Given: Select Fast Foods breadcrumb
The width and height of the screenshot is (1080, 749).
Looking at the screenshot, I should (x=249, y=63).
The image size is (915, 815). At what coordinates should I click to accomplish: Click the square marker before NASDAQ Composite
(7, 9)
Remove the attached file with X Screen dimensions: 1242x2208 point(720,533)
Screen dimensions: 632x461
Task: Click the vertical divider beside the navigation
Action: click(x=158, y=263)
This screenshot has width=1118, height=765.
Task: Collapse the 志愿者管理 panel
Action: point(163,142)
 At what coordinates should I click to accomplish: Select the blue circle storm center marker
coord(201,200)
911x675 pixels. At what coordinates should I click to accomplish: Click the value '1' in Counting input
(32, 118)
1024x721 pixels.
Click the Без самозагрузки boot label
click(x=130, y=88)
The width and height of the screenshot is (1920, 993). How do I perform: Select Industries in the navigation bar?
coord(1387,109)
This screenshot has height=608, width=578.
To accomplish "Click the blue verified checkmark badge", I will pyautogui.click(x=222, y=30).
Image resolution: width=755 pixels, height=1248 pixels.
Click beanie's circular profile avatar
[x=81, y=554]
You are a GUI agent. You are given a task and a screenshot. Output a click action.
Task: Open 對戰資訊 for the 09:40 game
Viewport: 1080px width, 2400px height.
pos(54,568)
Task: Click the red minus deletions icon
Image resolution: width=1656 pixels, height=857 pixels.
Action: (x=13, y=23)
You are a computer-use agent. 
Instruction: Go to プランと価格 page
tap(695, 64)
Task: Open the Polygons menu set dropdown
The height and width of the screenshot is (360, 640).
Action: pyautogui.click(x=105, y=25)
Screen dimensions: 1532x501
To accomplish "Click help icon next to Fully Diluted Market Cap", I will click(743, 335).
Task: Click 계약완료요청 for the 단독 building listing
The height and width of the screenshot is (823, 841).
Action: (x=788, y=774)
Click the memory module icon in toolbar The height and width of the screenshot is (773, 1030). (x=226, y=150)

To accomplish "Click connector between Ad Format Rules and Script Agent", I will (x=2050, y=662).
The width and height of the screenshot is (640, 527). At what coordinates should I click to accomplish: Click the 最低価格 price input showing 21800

_ _ _

EXERCISE DIRECTIONS =
Copy out all of the listing above, swapping "toolbar" for "menu bar" and changing nothing else.

RESPONSE TO THE TASK =
Given: Select Fast Foods breadcrumb
The width and height of the screenshot is (1080, 749).
Looking at the screenshot, I should (x=249, y=63).
The image size is (915, 815). At what coordinates should I click to accomplish: Click the square marker before NASDAQ Composite
(7, 9)
Remove the attached file with X Screen dimensions: 1242x2208 point(720,533)
Screen dimensions: 632x461
Task: Click the vertical divider beside the navigation
Action: click(x=158, y=263)
This screenshot has width=1118, height=765.
Task: Collapse the 志愿者管理 panel
Action: point(163,142)
 At what coordinates should I click to accomplish: Select the blue circle storm center marker
coord(201,200)
911x675 pixels. At what coordinates should I click to accomplish: Click the value '1' in Counting input
(32, 118)
1024x721 pixels.
Click the Без самозагрузки boot label
click(x=130, y=88)
The width and height of the screenshot is (1920, 993). How do I perform: Select Industries in the navigation bar?
coord(1387,109)
This screenshot has height=608, width=578.
To accomplish "Click the blue verified checkmark badge", I will pyautogui.click(x=222, y=30).
Image resolution: width=755 pixels, height=1248 pixels.
Click beanie's circular profile avatar
[x=81, y=554]
You are a GUI agent. You are given a task and a screenshot. Output a click action.
Task: Open 對戰資訊 for the 09:40 game
Viewport: 1080px width, 2400px height.
pos(54,568)
Task: Click the red minus deletions icon
Image resolution: width=1656 pixels, height=857 pixels.
Action: (x=13, y=23)
You are a computer-use agent. 
Instruction: Go to プランと価格 page
tap(695, 64)
Task: Open the Polygons menu set dropdown
The height and width of the screenshot is (360, 640).
Action: pyautogui.click(x=105, y=25)
Screen dimensions: 1532x501
To accomplish "Click help icon next to Fully Diluted Market Cap", I will click(743, 335).
Task: Click 계약완료요청 for the 단독 building listing
The height and width of the screenshot is (823, 841).
Action: (x=788, y=774)
Click the memory module icon in menu bar The height and width of the screenshot is (773, 1030). (x=226, y=150)

To accomplish "Click connector between Ad Format Rules and Script Agent", I will (x=2050, y=662).
The width and height of the screenshot is (640, 527). At what coordinates should I click to accomplish: Click the 最低価格 price input showing 21800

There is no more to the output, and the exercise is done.